Internet Advertising: Tipping Point? Skill Shortages?
This week a flurry of Financial Times stories starting with "Google and Ebay alliance in bid to avoid collision course" (Aug 28); "The Future is in Engagement" (Aug 29); and "Internet advertising stymied by lack of experienced staff" (Aug 30) caught my attention. (As an employee of the pioneering on-line consumer service, PRODIGY On-line Service when it's national roll-out began in 1988, I am closely following the on-line advertising business. Fellow PRODIGY alumni assure me that indeed PRODIGY invented banner advertising with the "leader ads" at the foot of the screen when PRODIGY launched.)
As a student of value networks becoming the new organizational model, I'm interested to see how the folks writing the Uplift Wiki will adapt their eBay Value Network diagram to reflect the new eBay Google alliance. But what this week's collection of business stories really had me thinking about was just how long innovation takes.
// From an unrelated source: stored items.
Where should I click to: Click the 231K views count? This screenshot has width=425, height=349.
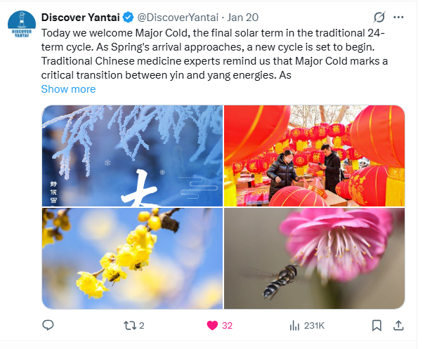click(x=314, y=325)

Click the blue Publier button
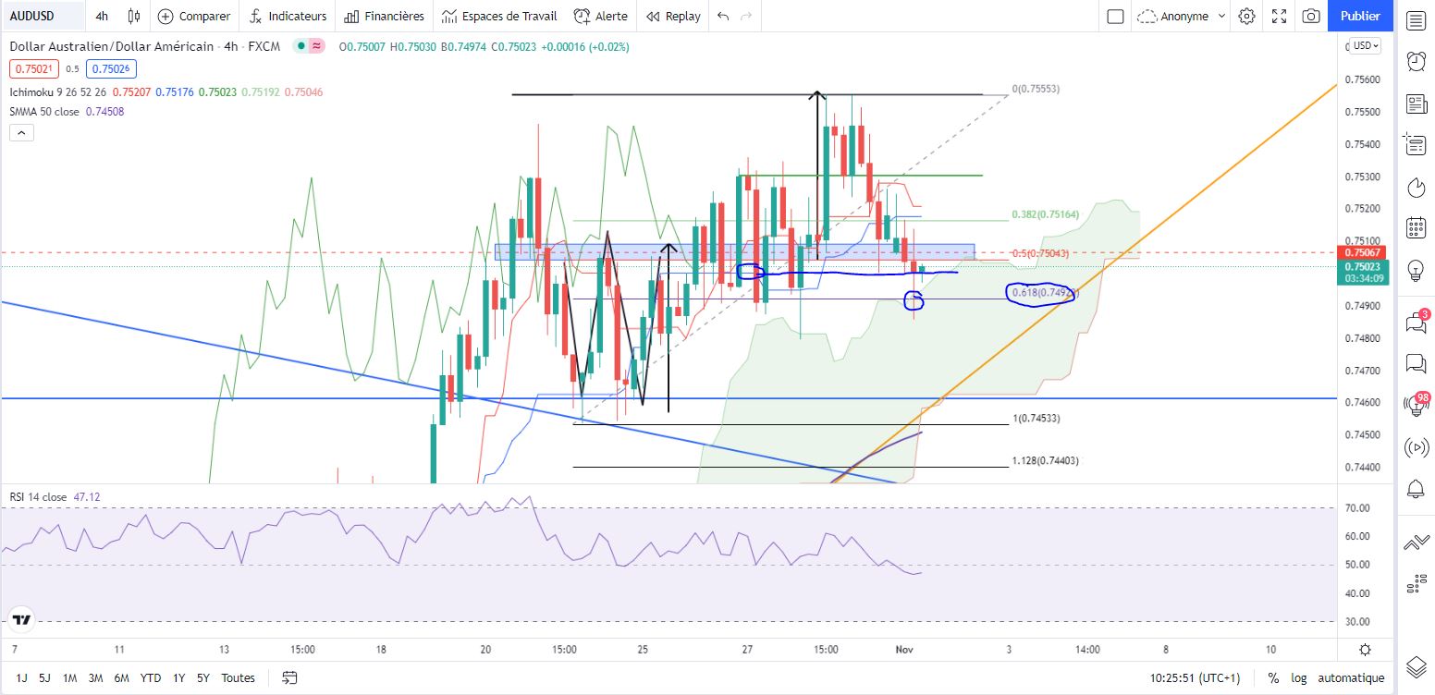[x=1360, y=16]
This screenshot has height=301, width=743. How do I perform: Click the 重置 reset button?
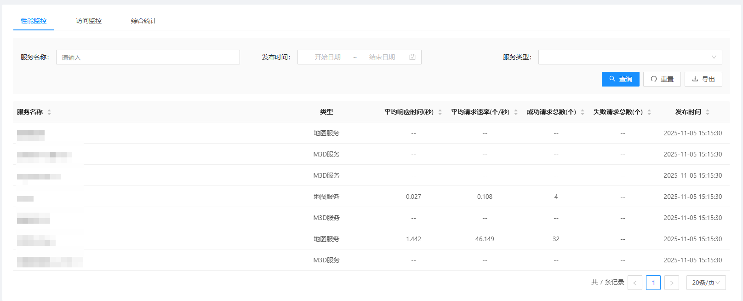pyautogui.click(x=662, y=79)
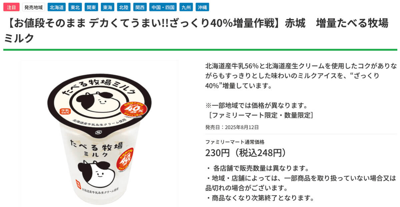Click the product title heading 赤城 増量たべる牧場ミルク
Screen dimensions: 400x207
point(196,31)
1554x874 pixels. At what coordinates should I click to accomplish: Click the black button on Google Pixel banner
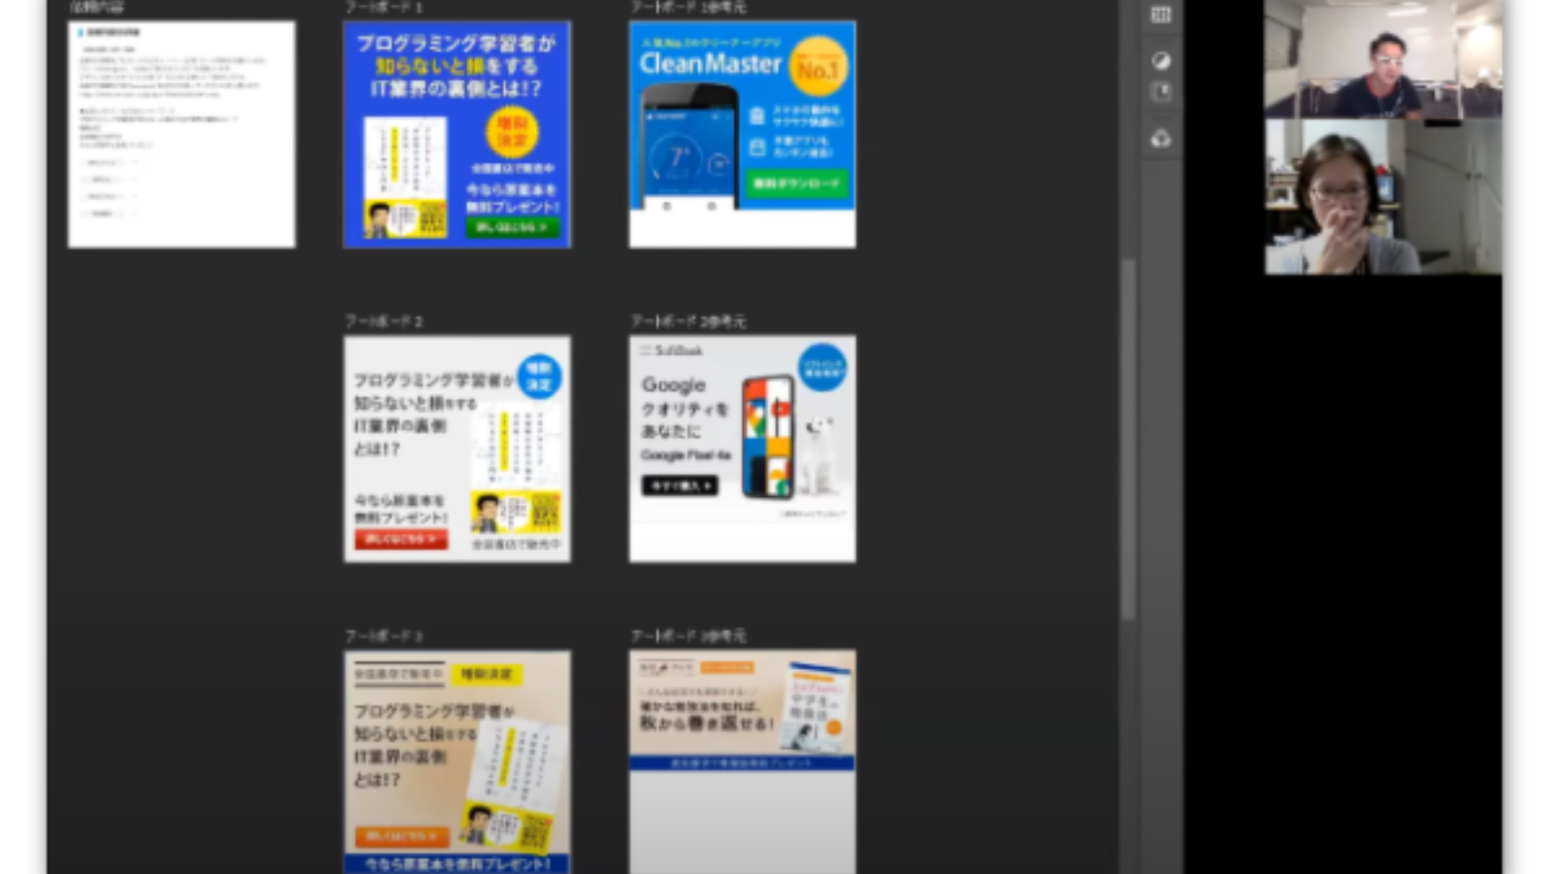coord(679,485)
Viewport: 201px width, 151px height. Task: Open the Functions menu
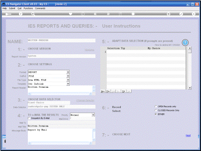click(28, 8)
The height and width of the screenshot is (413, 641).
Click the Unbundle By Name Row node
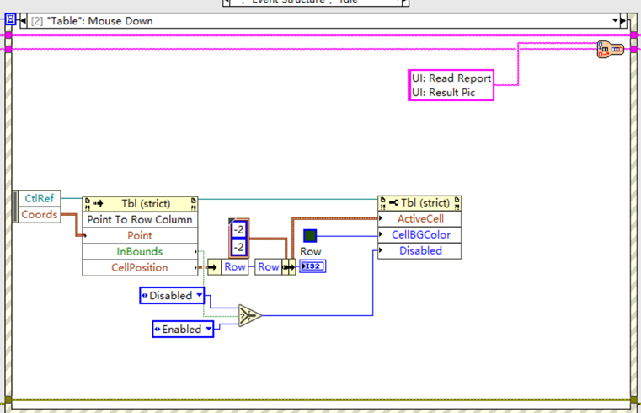[x=234, y=267]
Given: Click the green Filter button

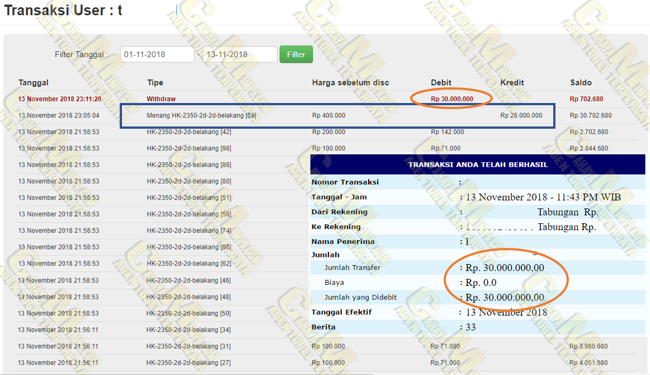Looking at the screenshot, I should [296, 54].
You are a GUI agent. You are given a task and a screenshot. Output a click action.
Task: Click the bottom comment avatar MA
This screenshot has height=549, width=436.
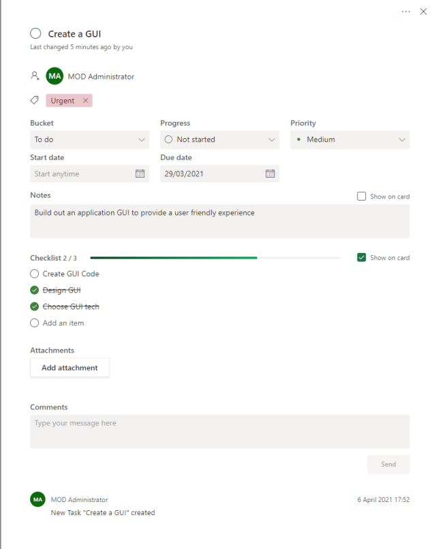(x=37, y=499)
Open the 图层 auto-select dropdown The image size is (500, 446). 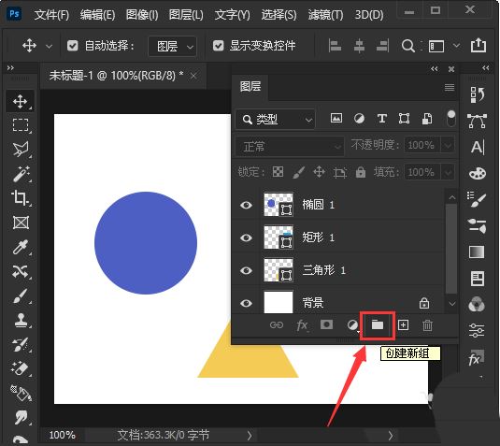173,46
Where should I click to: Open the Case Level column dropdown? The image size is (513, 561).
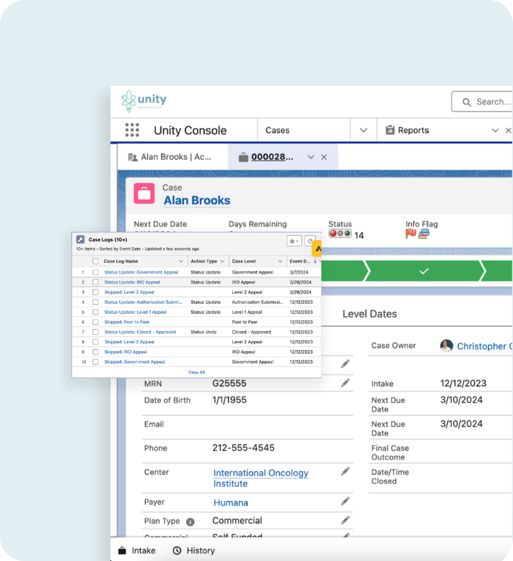click(280, 261)
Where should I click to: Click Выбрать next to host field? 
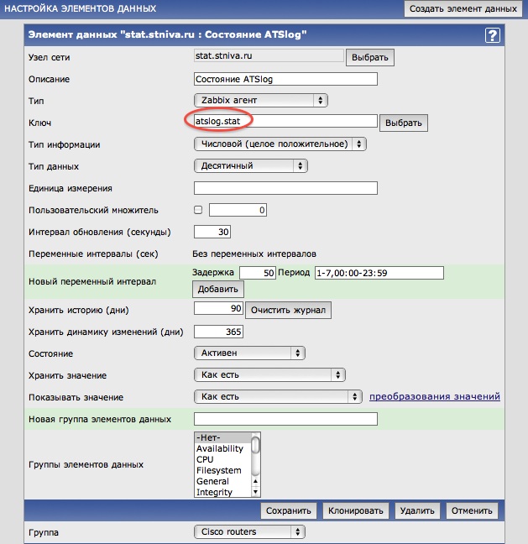coord(369,58)
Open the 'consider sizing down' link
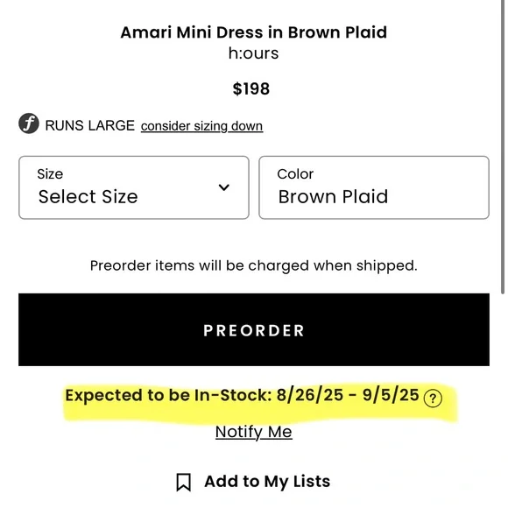 (x=201, y=126)
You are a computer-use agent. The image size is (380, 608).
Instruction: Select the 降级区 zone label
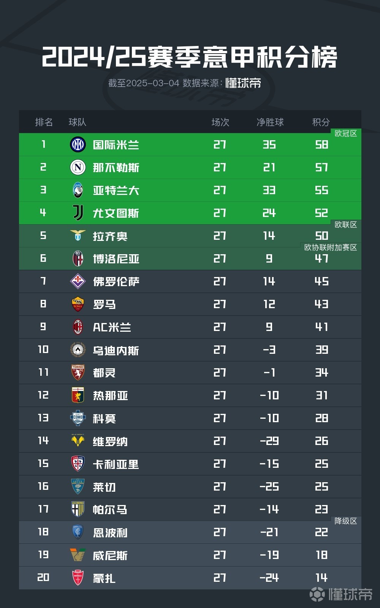click(x=346, y=521)
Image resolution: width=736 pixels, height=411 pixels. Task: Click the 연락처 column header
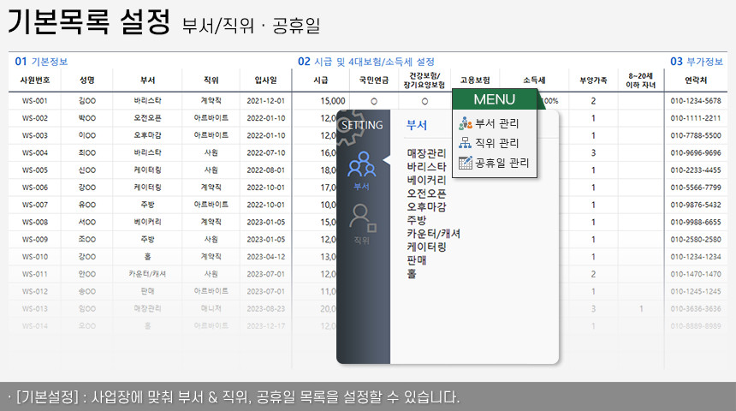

"The Future is in Engagement" article is the first I've seen making the case that a tipping point has been reached. Quoting Will Jeffery, managing director of a London-based production company specializing in "viral advertising" (the challenges of which are the subject of the larger story) it argues:
"big advertisers will in future create their viral advertising first, since he believes it is more in tune with their target audience than traditional advertising. They would then let this drive entire communications effort."
Clearly Mr. Jeffery has a bias but isn't it fascinating to ponder the nearly 2 decades of industry growth to reach the point? Even more so is seeing the next day's story Internet advertising stymied by lack of experienced staff. Adapting to changing industry forces and managing to support the new doesn't come easily, does it?